We have OpenAI, which is not available on AWS, Anthropic, which is available on AWS. I’ve been talking to insiders and VC firms in some of the top enterprises, and they all want open, they want choice. Many complain privately they would like to see OpenAI run with Bedrock. Would you ever offer Sam Altman lots of customers for OpenAI via Bedrock?

Sure. I think all customers want to have a choice.  I would love to have every Generative AI model that customers are interested and excited about running in Bedrock and AWS. 

Open source is growing fast in the generative AI space. Customers and developers also want open source. There’s been a big surge just in the months. It’s the early cloud AI days and you guys have the big models, and the long tail of open source models are emerging. What’s your view on the mix of the models, the big prominence to the open source and the long tail? How do you see the mix playing out?

It’s hard to say. We’ve seen awesome results from some of the distilled open-source models recently. Facebook’s LLaMA model was awesome. I think there’s a new model that just came out this week that’s LightOn, I think, which is a even smaller model that’s outperforming LLaMA now on the open-source world. Totally trained on AWS.

There’s a lot of this interesting innovation that’s going out there.

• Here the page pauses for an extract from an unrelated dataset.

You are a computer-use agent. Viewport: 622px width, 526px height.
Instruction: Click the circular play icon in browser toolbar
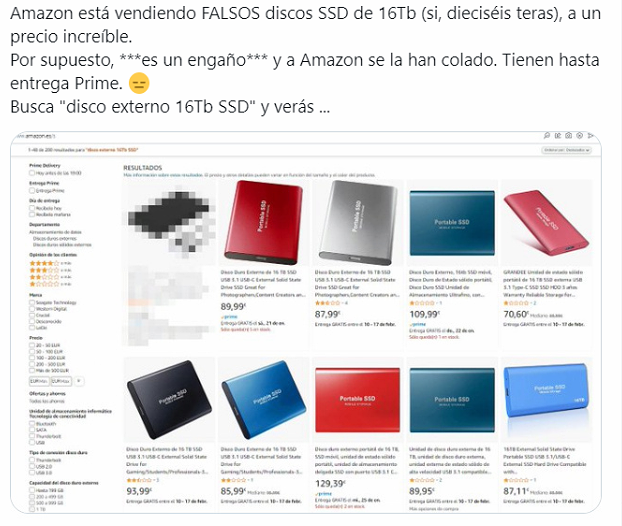pyautogui.click(x=580, y=136)
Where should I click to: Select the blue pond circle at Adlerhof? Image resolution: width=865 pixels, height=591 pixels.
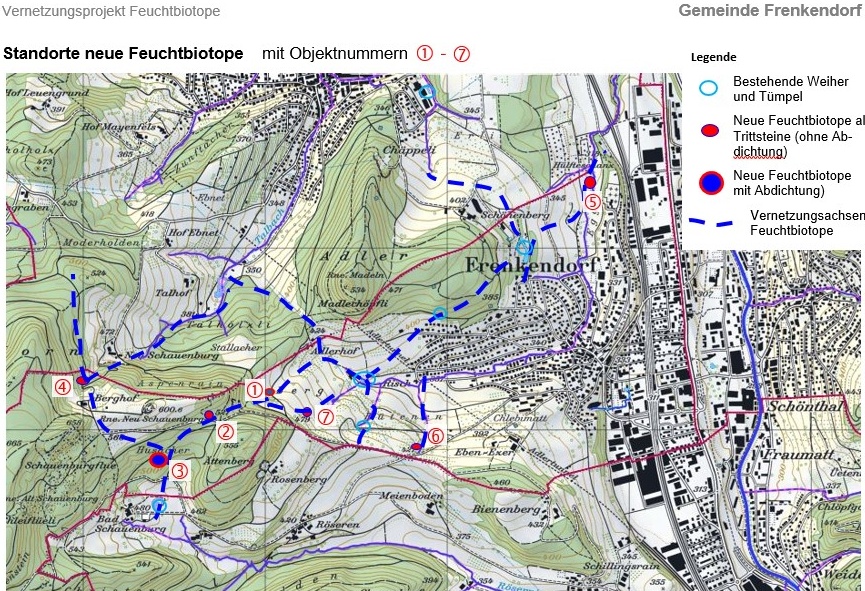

I think there’s also always going to be a need for these really large core models too, that help distill some of these open-source models and specialized models. But it’s such a fast-moving space, it’s hard to say. That’s why I think that the choice is so important. We at AWS prefer to make it really easy for customers to switch horses if they find a one that they like better later.

For startups out there, what’s your advice? The entrepreneurial track is not the same as it was during gen one of cloud. You got to get customers, but scale is a huge thing. How do you see this next-gen wave hitting, what’s your advice to startups and for companies?

The way we think about it is that AWS is a great place for startups and all sorts of customers, actually as a channel to get to customers. The vast majority of enterprises and companies out there are running their businesses in AWS. But we’re not going to go build a broad swath of innovative new technologies. We’ll deliver a lot of stuff, but there’s a lot that we won’t build and partners are key to everything that we do in AWS. We have a lot of programs from Marketplace all the way through to some of our channel programs and certifications to ensure that our partners are available for our customers to use in a really easy-to-use, really easy-to-integrate way.

So I’d encourage all of them to look at some of those programs that we have in the partner ecosystem and in the Marketplace as we’re seeing that that’s one of the ways that a lot of enterprises want to bring these tools together to be able to use a broad swath of things.